Happy New Year 2016. With a new year comes new beginnings and sometimes endings. If I am personally progressing and if I am doing a good job in my grieving Gregory's death; if I have been able to learn my lessons in living and loving someone diagnosed with Dementia/ Alzheimer's; if I am to get on with my life ... I need to bring this Alzheimer's blog to an end since my writing has been dealing less with Dementia/ Alzheimer's and more with life after Dementia/ Alzheimer's.


Of course, I will always continue to work for and support fair treatment on behalf of people with Dementia/ Alzheimer's and may post here from time to time. Also, there are many wonderful posts here through which you may browse.


With this change, I will continue and reinvigorate my "michael a. horvich writes" blog which deals with grieving Gregory's death, life lessons, personal experiences, observations, memoirs, dreams, and humor in essay and poetry, as well as an attempt now and then at sharing a piece of fiction.
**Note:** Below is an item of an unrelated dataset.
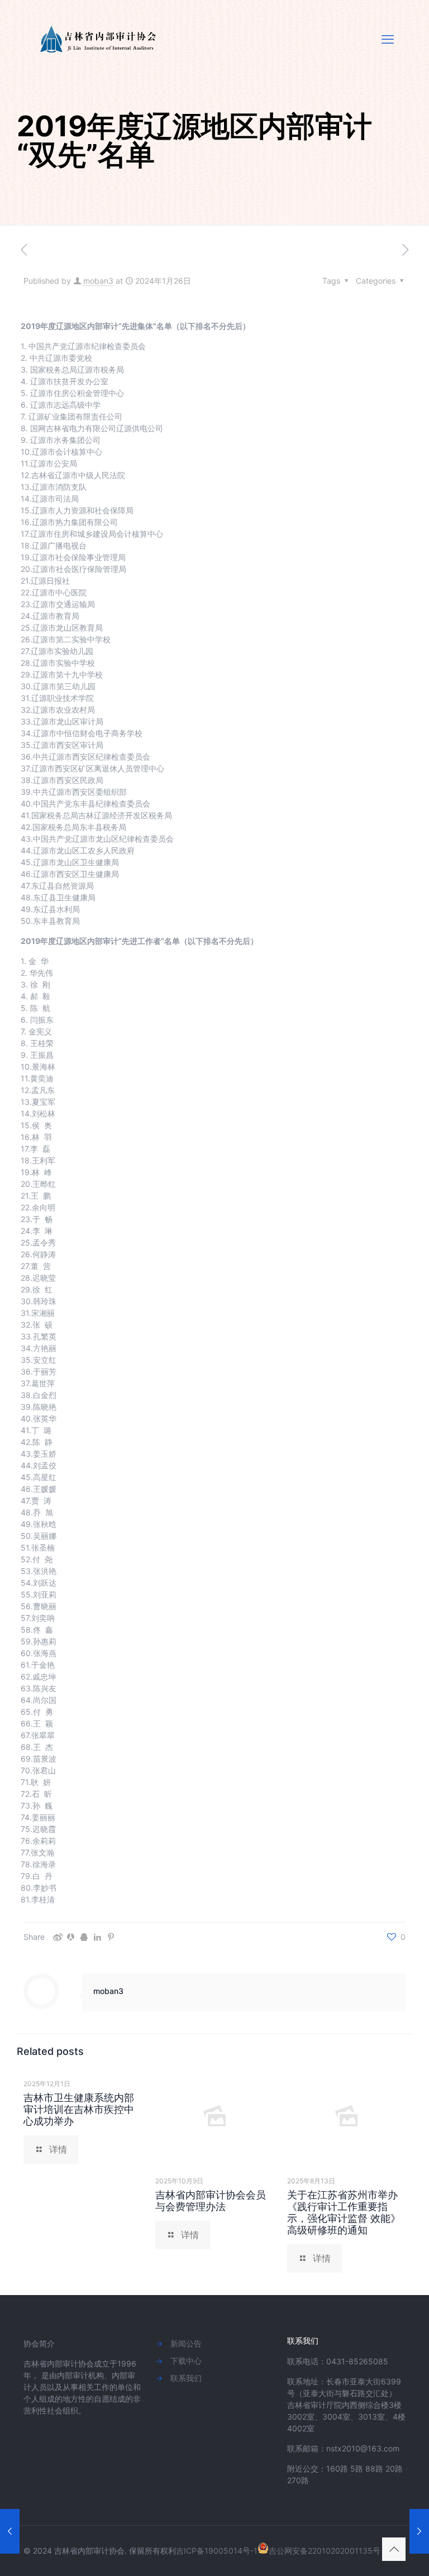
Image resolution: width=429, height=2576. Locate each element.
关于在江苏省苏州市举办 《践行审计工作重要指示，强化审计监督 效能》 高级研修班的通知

Please follow me there by clicking http://mhorvich.blogspot.com or click the link located on the right side of this page.


Finally, COMMENTS are always important to me and you can still comment on the posts on this blog! CLICK "Comments" and sign in or use "Anonymous." Leave your name or initials if you wish so I'll know it's you? Check the "Notify Me" box to see my reply to you.



Wednesday, January 22, 2014

Good Advice, Late in Coming & Easier Said ...

I subscribe to a number of memory care facilities e-mail blasts and on line support. (I am in the process of un-subscribing to many of them as they have become irrelevant.)
The following came in today and it did make me feel a little guilty. If I had read this prior to Gregory's psychotic episode would I have acted differently? Was I too demanding of Gregory with expectations for self-help set too high for his abilities? 
But guilt aside, I don't think so if only because most often he would figure out what to do without my help allowing him to maintain a sense of independence. Also, the incidence of his getting overwhelmed and upset and out of touch had increased exponentially over his last few weeks at home. He needed constant care and attention and often refused that care and attention.
However, it does make one think... It also makes it seem easier than it sounds.
Does your loved one ever seem to "lose it" over nothing? Overreactions to otherwise ordinary requests or events -- crying, cursing, pacing, or lashing out physically or verbally -- are called "catastrophic reactions." They can befall anyone with dementia and can be upsetting, even frightening, to a caregiver. One common cause: too many competing stimuli. If a room is noisy and the person is feeling rushed or is dealing with other strong emotions (embarrassment, frustration), and then tension spills into an argument, the result can be assorted behaviors that overwhelm the person and his or her ability to react more typically. Hard as it may be for you to stay calm, it really helps. If you can guess the trigger, remove it: Change the subject, change the activity, turn off the radio. If the person is particularly worked up and it's safe to leave him or her alone for a bit, do so. When things seem slightly calmer, forget it happened and then distract your loved one with a favorite activity or snack.
And then to end of a frightening note, I was talking to the husband of the daughter of my step Aunt Elaine. He is a rabbi and shared that in his congregation, a woman with Alzheimer's stabbed her husband to death with a kitchen knife, thinking he was an intruder in their home. Not to lighten the horror of it, how do you follow that one with a favorite activity or snack.